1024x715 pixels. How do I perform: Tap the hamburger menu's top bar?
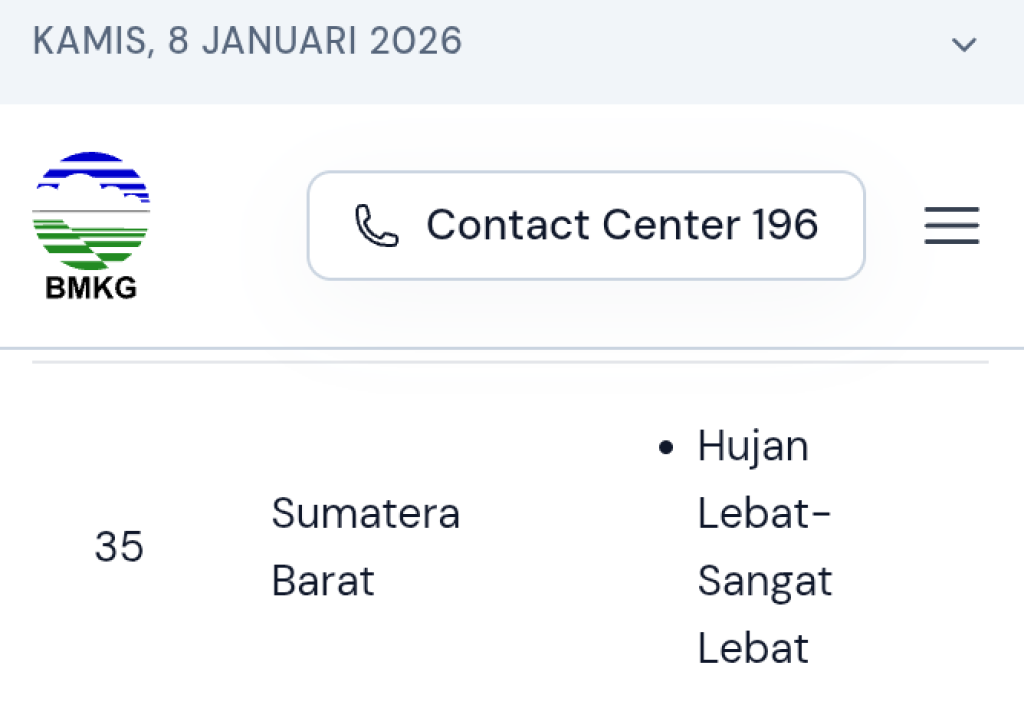pos(951,208)
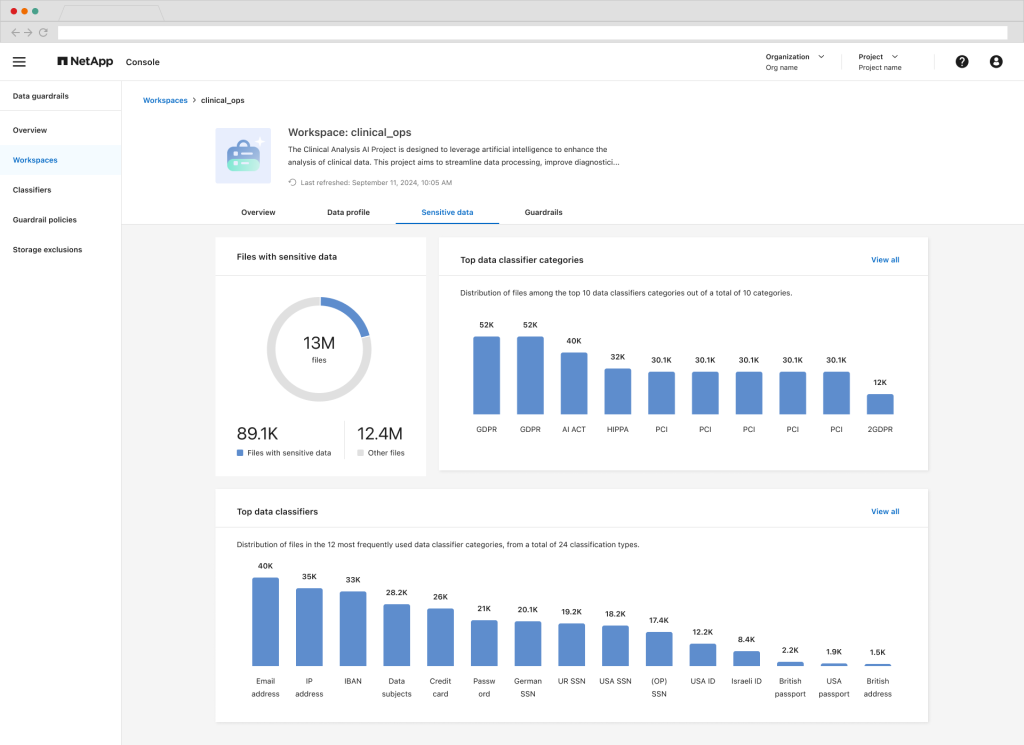Click the blue Files with sensitive data legend swatch
Screen dimensions: 1024x745
click(240, 453)
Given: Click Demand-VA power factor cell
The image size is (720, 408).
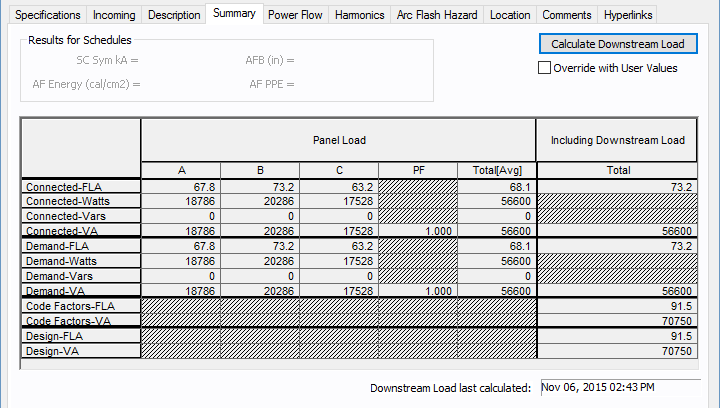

· · · · ·

-- WRITTEN INSTRUCTION --
Render these rows as a numbered list, skipping blank lines, and leave the pictures out of your answer.

-- PROBLEM SOLUTION --
1. 1024x715 pixels. How do I perform: Tap the hamburger menu's top bar?
2. pos(951,208)
3. Click the blue Files with sensitive data legend swatch
4. Screen dimensions: 1024x745
5. click(240, 453)
6. Given: Click Demand-VA power factor cell
7. The image size is (720, 408).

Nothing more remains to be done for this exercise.